Erroneamente e como marketing, esse dito “tratamento” foi batizado sugestivamente de chip da beleza. Esses hormônios são disponibilizados por um sistema de pellets, inseridos sob a pele, liberando as substâncias gradativamente por vários meses. Mas dados de segurança desse tratamento ainda estão faltando.

Em estudo de Jiang e colaboradores, apresentado em setembro 2019 no encontro anual da Sociedade Norte Americana de Menopausa, o autor principal mencionou em entrevista: ''Enquanto as taxas de prescrição de 'hormonios bioidênticos personalizados' agora se aproximam das prescrições hormonais aprovadas pelo FDA, a maioria das mulheres está mal informada ou não sabe que não há evidências para apoiar a segurança e as sequelas clínicas de longo prazo dos níveis anormalmente altos de estradiol e testosterona total com essa terapia.''

Nesse estudo de Jiang, que é professor de obstetrícia e ginecologia na Faculdade de Medicina Sidney Kimmel, da Universidade Thomas Jefferson, foram revisados os níveis sanguíneos de estradiol e testosterona em mulheres na pós-menopausa que usaram o pellet, comparado com mulheres que usaram o esquema aprovado pelo FDA. Os níveis séricos médios de estradiol e testosterona total para mulheres que usaram pellets foram 237,7 pg/mL e 192,84 pg/mL, respectivamente, em comparação com 93,45 pg/mL e 15,59 pg/mL para mulheres que usaram o esquema aprovado pela FDA.

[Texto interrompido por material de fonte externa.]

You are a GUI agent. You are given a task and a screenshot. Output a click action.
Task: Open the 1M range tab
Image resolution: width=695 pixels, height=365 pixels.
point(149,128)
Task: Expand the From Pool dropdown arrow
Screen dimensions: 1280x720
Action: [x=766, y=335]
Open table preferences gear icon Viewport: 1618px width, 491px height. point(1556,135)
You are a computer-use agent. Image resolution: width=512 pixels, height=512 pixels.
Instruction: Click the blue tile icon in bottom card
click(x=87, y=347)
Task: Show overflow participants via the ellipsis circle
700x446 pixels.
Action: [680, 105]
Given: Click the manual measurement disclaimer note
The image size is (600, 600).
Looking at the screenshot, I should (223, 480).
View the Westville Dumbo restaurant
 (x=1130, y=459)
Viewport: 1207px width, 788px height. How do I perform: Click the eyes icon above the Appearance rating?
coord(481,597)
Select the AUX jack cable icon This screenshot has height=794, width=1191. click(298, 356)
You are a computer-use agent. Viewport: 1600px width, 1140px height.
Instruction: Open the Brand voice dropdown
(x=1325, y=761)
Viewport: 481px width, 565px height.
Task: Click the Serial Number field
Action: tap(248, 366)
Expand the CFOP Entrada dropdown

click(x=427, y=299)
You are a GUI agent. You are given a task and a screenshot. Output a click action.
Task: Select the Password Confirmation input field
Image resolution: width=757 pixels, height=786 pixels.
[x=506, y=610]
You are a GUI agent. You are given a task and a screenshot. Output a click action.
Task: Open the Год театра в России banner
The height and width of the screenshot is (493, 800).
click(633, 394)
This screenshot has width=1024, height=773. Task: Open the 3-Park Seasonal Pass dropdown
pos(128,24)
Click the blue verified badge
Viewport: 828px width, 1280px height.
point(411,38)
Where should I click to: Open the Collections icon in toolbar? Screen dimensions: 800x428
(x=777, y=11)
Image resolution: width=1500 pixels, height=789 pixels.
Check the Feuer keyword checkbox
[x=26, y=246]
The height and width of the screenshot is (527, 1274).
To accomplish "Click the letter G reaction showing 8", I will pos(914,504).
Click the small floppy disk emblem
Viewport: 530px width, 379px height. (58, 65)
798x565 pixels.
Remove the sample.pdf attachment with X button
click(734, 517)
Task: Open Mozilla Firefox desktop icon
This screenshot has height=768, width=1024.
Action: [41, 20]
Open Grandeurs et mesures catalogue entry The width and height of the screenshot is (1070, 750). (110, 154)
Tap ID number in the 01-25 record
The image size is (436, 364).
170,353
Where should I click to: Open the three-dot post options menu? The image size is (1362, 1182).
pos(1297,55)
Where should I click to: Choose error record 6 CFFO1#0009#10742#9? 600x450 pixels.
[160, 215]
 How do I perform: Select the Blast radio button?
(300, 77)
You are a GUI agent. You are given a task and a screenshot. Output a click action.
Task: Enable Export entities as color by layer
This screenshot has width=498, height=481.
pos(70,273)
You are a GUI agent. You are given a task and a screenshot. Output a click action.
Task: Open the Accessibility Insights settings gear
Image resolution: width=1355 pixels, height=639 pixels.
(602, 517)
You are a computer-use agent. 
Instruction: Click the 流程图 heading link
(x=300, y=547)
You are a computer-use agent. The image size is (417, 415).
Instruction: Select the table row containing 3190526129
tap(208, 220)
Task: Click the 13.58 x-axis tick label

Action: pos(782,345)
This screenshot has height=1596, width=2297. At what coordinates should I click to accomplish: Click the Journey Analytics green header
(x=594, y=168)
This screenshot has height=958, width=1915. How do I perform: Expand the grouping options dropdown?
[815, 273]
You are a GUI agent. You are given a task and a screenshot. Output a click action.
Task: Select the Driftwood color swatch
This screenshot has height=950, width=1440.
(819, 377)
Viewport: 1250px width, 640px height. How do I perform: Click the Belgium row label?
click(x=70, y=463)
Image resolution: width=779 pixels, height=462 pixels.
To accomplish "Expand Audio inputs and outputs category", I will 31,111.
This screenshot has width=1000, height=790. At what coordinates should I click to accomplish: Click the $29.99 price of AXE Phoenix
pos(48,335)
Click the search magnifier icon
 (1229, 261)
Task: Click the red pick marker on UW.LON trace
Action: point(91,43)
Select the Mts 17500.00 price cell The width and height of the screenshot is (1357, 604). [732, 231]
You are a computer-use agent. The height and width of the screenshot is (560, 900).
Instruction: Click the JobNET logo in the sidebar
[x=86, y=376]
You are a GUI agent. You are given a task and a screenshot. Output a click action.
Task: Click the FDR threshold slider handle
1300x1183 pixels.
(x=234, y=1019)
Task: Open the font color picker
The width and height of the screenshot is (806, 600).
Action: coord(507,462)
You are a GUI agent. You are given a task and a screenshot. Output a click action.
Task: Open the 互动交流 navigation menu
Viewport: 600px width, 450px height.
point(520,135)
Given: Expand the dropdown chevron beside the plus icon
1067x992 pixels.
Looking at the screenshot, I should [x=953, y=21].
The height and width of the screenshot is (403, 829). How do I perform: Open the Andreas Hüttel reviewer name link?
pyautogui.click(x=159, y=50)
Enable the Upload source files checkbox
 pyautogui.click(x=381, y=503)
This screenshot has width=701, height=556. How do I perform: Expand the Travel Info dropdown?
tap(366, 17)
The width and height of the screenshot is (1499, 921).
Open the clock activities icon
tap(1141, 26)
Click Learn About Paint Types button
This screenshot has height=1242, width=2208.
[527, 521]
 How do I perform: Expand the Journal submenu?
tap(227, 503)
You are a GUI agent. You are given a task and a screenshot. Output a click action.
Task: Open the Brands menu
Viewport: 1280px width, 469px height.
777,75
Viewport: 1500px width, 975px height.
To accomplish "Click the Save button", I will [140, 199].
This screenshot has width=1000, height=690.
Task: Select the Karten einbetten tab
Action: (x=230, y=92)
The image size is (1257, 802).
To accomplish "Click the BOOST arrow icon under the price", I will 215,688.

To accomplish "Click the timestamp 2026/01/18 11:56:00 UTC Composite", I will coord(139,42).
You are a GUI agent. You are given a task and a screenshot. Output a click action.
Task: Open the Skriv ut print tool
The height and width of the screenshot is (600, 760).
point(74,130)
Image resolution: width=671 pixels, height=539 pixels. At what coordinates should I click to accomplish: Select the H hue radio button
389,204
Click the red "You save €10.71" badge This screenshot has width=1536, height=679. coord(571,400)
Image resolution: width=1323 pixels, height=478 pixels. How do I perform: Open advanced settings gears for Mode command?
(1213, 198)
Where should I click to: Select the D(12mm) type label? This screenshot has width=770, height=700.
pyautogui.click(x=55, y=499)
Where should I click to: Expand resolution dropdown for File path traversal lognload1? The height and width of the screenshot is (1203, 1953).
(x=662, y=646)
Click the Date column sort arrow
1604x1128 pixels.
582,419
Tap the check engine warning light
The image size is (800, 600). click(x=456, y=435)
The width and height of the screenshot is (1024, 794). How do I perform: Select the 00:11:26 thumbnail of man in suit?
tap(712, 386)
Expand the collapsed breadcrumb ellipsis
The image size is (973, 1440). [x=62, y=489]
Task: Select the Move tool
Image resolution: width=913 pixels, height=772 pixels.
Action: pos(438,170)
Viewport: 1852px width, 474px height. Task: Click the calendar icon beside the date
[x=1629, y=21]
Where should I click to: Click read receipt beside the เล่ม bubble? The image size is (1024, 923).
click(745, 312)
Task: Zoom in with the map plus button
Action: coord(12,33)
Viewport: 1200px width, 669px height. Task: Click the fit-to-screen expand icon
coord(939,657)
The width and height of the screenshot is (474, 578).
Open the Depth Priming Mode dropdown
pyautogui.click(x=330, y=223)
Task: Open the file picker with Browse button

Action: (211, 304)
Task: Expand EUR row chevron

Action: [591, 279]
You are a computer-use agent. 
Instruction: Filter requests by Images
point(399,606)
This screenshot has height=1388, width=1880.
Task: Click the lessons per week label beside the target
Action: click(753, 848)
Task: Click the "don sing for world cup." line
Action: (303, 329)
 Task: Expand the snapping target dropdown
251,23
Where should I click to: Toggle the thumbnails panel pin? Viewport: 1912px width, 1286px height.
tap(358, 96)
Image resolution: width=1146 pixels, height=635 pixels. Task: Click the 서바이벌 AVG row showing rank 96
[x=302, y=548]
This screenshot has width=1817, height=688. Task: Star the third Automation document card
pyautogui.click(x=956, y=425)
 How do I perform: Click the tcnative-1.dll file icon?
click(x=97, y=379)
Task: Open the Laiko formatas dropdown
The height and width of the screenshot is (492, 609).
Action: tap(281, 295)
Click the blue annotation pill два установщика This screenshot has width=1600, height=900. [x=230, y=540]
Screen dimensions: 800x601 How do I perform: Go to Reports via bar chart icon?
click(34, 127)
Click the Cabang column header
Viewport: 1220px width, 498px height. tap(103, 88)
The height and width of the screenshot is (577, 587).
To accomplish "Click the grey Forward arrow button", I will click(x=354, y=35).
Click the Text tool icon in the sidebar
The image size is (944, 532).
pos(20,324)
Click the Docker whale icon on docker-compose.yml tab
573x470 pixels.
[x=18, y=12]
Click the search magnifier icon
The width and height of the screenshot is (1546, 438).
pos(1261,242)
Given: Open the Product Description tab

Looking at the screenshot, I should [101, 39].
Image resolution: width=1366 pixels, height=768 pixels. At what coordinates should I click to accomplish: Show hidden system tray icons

De acordo ainda com Jiang, também houve uma ''incidência significativamente maior de efeitos colaterais'' com os pellets. Isso levanta uma bandeira vermelha para médicos que prescrevem esses pellets, já que as usuárias precisam ser cuidadosamente monitoradas quanto aos níveis séricos de estradiol e de testosterona antes que seja emitida uma diretriz clínica baseada em evidências.

A Sociedade Brasileira de Urologia (SBU) se juntou à Sociedade Brasileira de Endocrinologia e Metabologia (SBEM), apoiando um alerta emitido em 4 de janeiro de 2019 sobre a não existência de especialista em ''modulação hormonal''. Essa publicação reforça o conceito de que o Conselho Federal de Medicina (CFM) não reconhece a especialidade intitulada ''Modulação Hormonal'' e destaca que o posicionamento vem ao encontro da Resolução do CFM nº 1999/2012, segundo a qual a reposição de deficiências de hormônios e de outros elementos essenciais se fará somente em caso de deficiência específica comprovada e que tenha benefícios cientificamente comprovados.